George Springer Toronto Blue Jays George Springer - The Canadian Press

MINNEAPOLIS — The early hook for Jose Berrios will be a hot talking point as the dust settles on another Blue Jays post-season that ended in a first-round sweep.

All the pitching moves in the world won't matter if the offence doesn't deliver.

Factor in a big basepath blunder and a lack of timely hitting and it's no surprise Toronto is still looking for its first playoff win since 2016.

After a 3-1 win in Game 1, the Minnesota Twins completed a two-game sweep Wednesday by shutting out the Blue Jays 2-0 at Target Field.

"I think that we can all look at each other in the face and say collectively we fell short of executing what we wanted to do," said Blue Jays manager John Schneider.

The Twins, who ended an 18-game playoff losing skid a day earlier, will advance to the AL Division Series against the Houston Astros.

------------------------------------------------

To be done
Continue the Blue Jays playoff report from where it ends.

Source material
------------------------------------------------

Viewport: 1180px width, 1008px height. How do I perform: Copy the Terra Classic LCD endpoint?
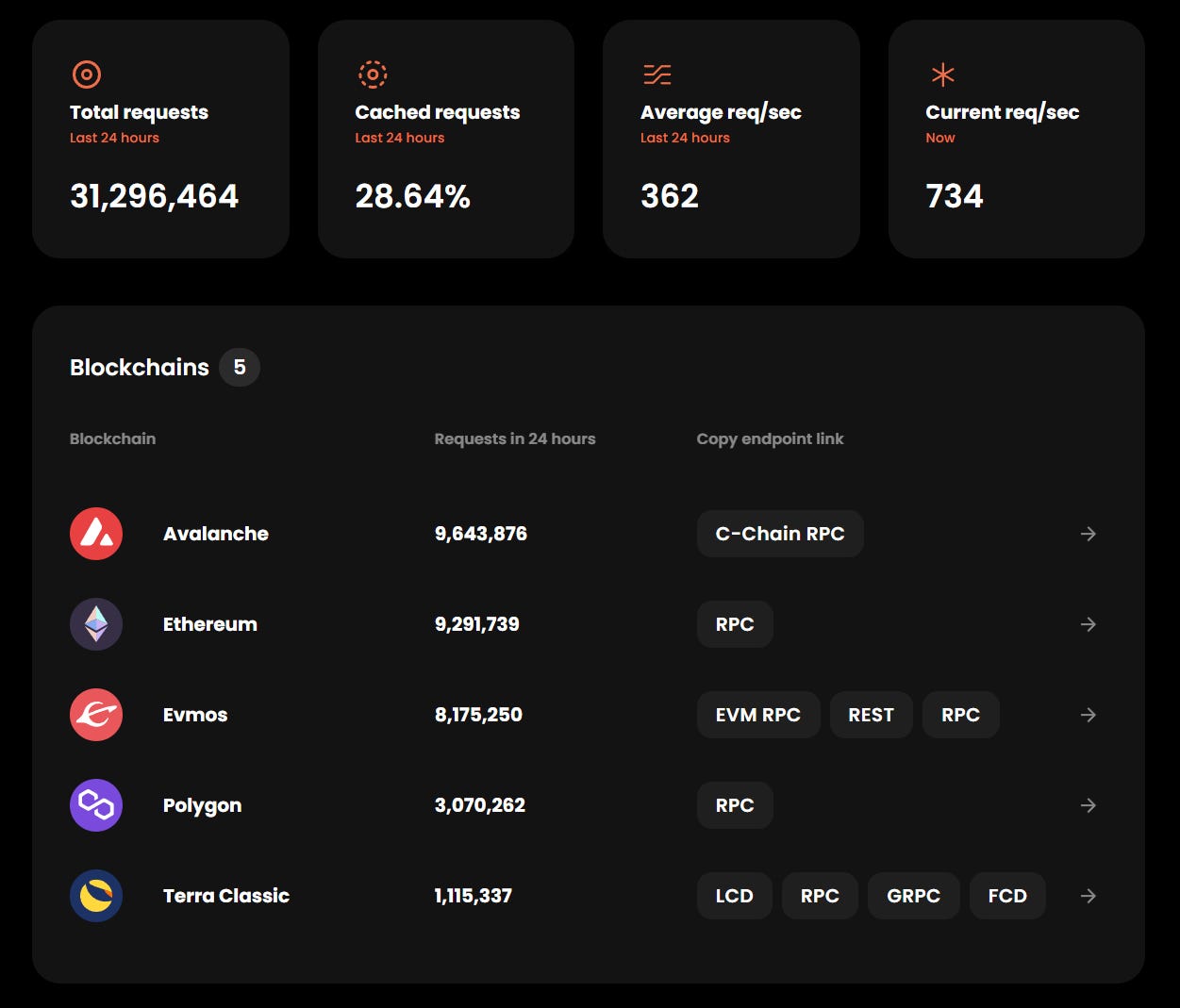tap(734, 895)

------------------------------------------------

Answer to this task
The Blue Jays, meanwhile, were left searching for answers after being swept in the first round for the third time in four years.

"We didn't score runs," said Toronto shortstop Bo Bichette, who has yet to win a big-league playoff game. "You can't win without scoring runs."

Offensive woes aside, Schneider's decision to pull Berrios was a big roll of the dice for a starter who was in form against his former team.

A leadoff walk in the fourth inning ended his day after 47 pitches, 32 of them for strikes. The Twins scored twice in the frame against Yusei Kikuchi for a lead they wouldn't relinquish.

"I pitched my ass off from the first pitch to the last pitch ... I don't feel happy," Berrios said. "I feel frustrated because I lost."

Berrios was charged with one earned run in the hard-luck loss. He gave up a walk and three hits while striking out five.

"He had electric stuff," Schneider said. "Tough to take him out. But I think with the way they're constructed, you want to utilize your whole roster. It didn't work out."

Sonny Gray threw five innings for the win. Five relievers combined on the nine-hit shutout with Jhoan Duran working the ninth for the save.

Toronto had runners at second and third base in the second, fifth and sixth innings but didn't score.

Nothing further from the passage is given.